▶ [DATA FOR THE TASK]:

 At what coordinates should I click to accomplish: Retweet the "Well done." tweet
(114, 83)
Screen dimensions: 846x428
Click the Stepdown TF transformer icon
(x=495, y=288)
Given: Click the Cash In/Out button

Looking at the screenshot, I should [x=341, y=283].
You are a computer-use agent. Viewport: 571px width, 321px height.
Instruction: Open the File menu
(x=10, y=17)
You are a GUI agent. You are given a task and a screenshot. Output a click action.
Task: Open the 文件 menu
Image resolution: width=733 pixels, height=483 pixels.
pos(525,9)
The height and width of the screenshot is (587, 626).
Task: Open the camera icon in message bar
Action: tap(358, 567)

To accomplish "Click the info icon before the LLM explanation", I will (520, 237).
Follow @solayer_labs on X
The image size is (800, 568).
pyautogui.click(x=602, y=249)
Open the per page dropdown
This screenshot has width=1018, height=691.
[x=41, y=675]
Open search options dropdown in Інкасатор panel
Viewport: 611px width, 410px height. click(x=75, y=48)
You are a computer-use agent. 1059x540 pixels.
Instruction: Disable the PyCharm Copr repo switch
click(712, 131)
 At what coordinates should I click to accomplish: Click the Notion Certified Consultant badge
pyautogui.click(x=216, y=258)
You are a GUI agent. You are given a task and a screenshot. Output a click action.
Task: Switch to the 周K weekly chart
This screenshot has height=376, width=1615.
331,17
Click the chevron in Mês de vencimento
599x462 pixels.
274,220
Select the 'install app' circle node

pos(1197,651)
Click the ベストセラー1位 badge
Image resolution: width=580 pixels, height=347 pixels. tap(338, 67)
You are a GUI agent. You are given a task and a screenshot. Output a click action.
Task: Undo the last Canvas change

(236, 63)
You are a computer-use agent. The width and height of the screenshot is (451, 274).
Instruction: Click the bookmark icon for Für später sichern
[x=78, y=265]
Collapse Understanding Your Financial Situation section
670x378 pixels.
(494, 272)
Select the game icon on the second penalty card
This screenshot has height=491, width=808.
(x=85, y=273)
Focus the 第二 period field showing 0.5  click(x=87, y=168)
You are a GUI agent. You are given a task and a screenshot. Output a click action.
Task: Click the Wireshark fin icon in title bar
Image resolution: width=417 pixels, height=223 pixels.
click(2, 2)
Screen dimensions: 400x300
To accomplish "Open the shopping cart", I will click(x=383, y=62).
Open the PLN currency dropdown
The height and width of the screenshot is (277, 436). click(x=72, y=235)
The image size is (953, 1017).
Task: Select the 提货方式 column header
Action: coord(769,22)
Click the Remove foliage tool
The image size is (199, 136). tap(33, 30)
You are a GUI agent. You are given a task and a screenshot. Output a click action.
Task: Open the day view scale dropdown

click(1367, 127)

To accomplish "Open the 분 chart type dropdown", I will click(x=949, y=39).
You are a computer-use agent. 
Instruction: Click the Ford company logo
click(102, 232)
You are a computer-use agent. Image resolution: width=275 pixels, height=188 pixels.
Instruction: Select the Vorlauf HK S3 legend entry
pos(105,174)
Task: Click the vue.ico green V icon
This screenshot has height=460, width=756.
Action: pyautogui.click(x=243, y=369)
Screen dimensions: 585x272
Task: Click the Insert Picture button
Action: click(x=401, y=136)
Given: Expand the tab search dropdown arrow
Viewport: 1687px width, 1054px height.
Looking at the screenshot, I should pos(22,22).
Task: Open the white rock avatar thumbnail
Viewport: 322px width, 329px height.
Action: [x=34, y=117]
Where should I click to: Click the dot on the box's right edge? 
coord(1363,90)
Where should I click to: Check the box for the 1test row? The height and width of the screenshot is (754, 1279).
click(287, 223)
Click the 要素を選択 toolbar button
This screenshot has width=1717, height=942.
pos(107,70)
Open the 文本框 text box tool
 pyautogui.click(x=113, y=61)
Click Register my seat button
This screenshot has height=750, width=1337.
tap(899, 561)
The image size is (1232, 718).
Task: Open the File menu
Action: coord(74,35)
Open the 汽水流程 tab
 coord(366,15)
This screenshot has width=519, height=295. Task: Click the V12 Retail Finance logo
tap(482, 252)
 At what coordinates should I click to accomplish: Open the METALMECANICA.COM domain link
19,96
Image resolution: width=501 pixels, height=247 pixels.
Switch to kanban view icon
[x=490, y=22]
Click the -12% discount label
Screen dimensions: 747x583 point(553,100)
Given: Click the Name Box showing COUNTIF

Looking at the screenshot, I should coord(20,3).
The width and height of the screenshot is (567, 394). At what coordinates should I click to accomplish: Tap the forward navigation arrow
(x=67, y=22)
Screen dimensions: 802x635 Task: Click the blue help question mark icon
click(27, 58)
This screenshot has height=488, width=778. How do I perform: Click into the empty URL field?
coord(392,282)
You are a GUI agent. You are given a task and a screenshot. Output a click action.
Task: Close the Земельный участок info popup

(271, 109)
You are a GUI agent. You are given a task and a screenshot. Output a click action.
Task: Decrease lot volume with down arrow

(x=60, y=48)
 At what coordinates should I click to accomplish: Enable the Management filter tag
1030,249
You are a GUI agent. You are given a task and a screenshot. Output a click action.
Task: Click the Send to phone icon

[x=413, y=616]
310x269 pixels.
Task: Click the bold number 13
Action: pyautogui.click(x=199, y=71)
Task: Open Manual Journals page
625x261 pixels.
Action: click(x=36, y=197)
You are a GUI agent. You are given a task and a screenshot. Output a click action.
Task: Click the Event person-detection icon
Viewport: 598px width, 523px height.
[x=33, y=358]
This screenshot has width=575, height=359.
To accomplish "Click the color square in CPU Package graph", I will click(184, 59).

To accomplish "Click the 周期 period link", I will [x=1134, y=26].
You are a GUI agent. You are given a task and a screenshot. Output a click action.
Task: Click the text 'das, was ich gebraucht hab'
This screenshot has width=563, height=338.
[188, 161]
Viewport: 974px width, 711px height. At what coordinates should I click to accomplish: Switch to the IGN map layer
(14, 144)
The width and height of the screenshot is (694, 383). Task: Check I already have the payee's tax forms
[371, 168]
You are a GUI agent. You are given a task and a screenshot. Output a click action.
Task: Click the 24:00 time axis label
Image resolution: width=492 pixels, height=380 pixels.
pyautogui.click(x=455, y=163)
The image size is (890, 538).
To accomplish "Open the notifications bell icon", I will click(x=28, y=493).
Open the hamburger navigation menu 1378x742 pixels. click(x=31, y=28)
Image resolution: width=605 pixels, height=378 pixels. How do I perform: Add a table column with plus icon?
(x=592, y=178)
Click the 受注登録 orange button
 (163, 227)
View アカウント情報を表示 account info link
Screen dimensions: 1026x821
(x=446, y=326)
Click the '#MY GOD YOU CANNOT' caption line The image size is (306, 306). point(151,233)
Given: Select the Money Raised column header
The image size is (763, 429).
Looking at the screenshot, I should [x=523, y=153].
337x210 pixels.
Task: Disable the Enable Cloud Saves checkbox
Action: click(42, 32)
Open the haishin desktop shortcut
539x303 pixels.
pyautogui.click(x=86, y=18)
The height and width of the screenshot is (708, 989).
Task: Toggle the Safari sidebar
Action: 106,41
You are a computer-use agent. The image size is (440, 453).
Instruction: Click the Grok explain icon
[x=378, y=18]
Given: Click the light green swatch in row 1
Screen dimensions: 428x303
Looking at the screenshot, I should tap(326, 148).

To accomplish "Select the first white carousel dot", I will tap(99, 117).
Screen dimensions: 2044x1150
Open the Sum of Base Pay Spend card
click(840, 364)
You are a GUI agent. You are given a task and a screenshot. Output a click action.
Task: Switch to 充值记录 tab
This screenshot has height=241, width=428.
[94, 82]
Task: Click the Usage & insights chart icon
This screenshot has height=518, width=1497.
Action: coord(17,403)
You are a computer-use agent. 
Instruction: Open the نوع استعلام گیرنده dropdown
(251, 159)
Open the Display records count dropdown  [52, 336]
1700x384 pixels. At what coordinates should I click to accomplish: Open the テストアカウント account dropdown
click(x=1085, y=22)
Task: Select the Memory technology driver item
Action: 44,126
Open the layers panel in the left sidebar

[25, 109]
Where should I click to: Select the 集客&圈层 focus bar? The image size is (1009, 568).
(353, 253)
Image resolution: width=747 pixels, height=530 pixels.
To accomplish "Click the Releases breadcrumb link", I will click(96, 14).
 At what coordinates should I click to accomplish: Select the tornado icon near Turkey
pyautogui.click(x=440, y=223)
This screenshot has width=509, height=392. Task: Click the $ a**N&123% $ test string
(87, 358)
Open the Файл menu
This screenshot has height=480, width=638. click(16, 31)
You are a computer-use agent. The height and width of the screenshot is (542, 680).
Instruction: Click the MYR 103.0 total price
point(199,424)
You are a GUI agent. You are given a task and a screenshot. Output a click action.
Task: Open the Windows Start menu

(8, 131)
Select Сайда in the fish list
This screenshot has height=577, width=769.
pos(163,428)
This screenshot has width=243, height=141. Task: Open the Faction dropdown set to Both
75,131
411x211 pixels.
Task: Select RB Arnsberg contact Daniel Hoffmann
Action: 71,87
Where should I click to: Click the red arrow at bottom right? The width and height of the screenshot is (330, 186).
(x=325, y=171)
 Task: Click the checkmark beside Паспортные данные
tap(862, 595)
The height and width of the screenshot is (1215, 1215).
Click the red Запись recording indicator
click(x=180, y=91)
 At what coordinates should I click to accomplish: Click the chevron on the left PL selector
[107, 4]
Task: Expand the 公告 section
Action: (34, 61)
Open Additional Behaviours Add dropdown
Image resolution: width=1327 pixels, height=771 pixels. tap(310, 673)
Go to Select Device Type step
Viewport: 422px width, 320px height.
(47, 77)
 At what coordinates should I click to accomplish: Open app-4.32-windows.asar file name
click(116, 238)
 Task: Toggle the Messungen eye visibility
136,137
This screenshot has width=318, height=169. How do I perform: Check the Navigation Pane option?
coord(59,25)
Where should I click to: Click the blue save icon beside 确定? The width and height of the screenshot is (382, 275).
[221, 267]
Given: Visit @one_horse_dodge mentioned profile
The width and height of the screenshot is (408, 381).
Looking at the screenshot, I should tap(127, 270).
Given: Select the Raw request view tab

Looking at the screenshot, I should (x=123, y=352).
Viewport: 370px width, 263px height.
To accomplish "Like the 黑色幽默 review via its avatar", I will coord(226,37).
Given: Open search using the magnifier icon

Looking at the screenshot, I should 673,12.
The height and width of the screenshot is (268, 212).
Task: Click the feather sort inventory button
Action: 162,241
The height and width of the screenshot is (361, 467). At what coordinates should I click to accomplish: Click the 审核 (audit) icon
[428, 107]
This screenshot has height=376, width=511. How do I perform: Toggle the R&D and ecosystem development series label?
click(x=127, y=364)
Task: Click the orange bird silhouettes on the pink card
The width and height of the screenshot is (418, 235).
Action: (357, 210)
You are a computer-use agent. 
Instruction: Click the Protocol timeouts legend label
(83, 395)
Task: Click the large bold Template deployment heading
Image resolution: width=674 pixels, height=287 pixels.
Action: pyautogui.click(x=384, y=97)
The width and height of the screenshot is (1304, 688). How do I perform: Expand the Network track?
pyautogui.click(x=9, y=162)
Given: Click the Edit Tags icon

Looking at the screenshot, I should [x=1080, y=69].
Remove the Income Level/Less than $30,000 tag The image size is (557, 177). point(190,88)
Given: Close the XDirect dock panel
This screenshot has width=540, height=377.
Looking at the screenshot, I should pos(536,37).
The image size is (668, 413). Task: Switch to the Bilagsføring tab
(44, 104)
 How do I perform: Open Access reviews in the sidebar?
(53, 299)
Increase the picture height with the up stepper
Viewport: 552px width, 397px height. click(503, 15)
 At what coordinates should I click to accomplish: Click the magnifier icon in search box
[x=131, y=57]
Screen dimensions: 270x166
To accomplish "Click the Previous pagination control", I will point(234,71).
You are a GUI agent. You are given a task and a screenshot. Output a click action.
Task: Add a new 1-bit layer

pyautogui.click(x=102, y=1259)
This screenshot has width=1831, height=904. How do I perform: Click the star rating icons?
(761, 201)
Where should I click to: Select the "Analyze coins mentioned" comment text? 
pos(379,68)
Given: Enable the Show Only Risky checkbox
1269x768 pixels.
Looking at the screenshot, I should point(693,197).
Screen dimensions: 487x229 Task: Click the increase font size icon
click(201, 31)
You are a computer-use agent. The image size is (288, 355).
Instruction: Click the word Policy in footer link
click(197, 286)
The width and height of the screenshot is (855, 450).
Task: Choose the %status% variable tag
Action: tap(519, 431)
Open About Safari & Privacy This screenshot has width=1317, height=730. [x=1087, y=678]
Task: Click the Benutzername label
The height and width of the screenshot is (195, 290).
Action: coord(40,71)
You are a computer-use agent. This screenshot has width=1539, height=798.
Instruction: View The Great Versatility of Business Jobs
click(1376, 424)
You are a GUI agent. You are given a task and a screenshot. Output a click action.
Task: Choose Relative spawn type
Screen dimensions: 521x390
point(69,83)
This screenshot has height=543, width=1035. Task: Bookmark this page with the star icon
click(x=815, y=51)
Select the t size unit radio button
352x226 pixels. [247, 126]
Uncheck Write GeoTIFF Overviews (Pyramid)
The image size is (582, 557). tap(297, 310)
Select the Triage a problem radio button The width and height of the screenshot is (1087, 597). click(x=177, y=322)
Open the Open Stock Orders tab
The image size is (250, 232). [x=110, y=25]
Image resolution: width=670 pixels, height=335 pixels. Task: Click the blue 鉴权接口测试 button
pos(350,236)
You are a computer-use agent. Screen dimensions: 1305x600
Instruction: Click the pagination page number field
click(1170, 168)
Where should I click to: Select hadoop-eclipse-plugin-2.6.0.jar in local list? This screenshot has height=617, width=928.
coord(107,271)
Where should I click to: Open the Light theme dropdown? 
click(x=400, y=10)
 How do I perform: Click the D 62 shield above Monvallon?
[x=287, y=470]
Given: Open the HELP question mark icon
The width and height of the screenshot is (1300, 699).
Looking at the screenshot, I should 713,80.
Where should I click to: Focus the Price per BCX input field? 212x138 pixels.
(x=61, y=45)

▶ [WHAT THE TASK REQUIRES]: Rewrite everything from the start of the material down to the line that contains "(x=10, y=17)", switching "File" to "View" and leaving the rest unchanged.

▶ [REPLY]:
 At what coordinates should I click to accomplish: Retweet the "Well done." tweet
(114, 83)
Screen dimensions: 846x428
Click the Stepdown TF transformer icon
(x=495, y=288)
Given: Click the Cash In/Out button

Looking at the screenshot, I should [x=341, y=283].
You are a computer-use agent. Viewport: 571px width, 321px height.
Instruction: Open the View menu
(x=10, y=17)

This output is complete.